Pakistan's Mohammad Asif plots Test comeback -- in Norway

Pakistan's Mohammad Asif plots Test comeback -- in Norway

OSLO - Pakistan's Mohammad Asif has ended up playing in Norway as he plots a return to Test cricket, five years after a notorious spot-fixing scandal, a report said.

Pakistan's Mohammad Asif was caught bowling no-balls to order against England at Lord's in 2010 and was subsequently jailed

Asif, 33, told the Cricinfo website he was playing with Oslo's Christiania Cricket Club to work on his fitness and was "100 percent sure" he'd play for Pakistan again.

Asif was caught bowling no-balls to order against England at Lord's in 2010, an offence that landed him with a jail term and a five-year ban.

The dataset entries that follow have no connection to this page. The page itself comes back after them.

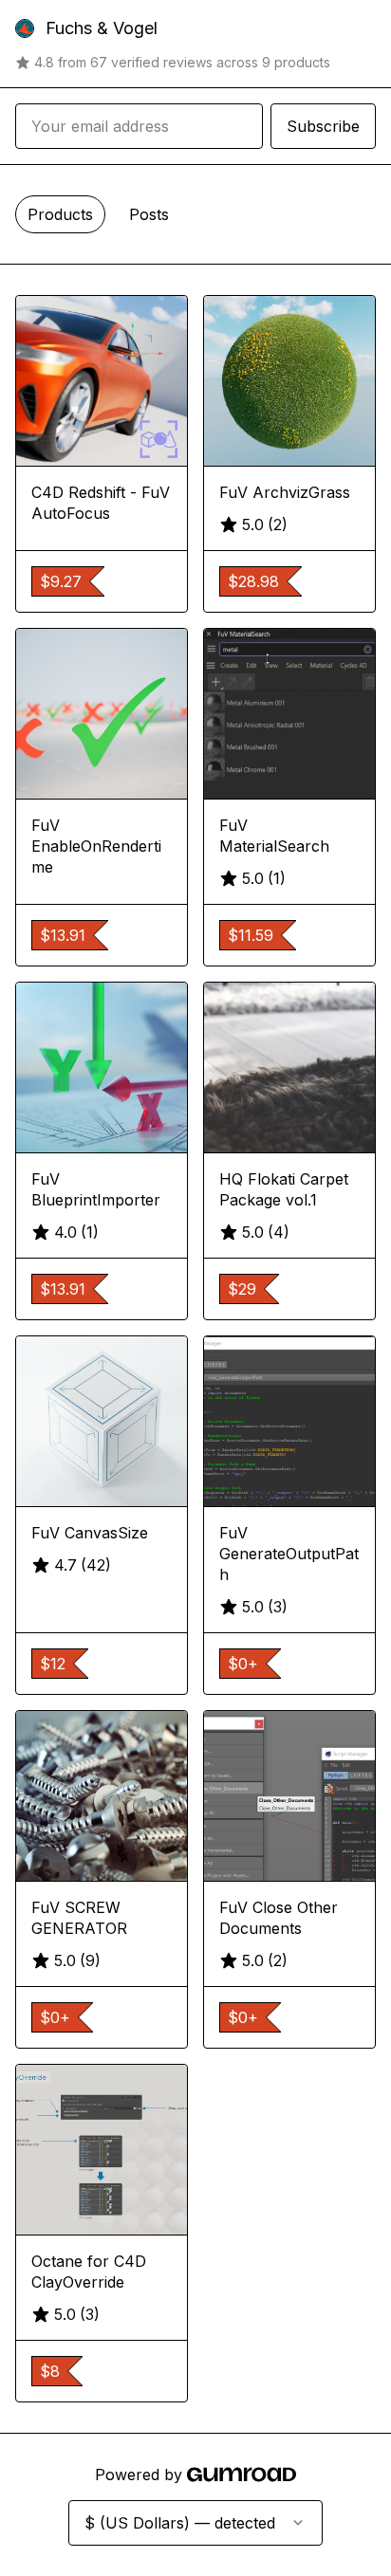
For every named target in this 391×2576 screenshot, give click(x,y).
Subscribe (323, 126)
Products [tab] (60, 214)
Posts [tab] (149, 214)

"One of my friends called me to ask me to come and play some cricket," he said, of his arrival in the cricketing backwater.

"There's good weather for training -- that's why I came here. The cricketing standard is not too high but it's still cricket."

Asif's one-time new-ball partner Mohammad Amir, now 24, is back in the Pakistan squad despite his involvement in the spot-fixing and is in line to return to Test cricket -- uncannily, at Lord's -- next month.

But Asif and Salman Butt, their former captain who was also punished over the scandal, remain outside the international fold.

"Hopefully I will do well in Pakistan and get selected for the national team for the tours to New Zealand and Australia," Asif said, referring to Pakistan's two series from November to January.

"It's quite difficult after five years to come down and bowl fast but I'm a different kind of bowler," he added.

"I'm not like a 100-mile bowler -- I'm more dependent on swing and seam, they're my main weapons. My pace was always 130 or 135 kph (81-84 mph).

"This (Oslo) is a good pace for swing. I just need good fitness."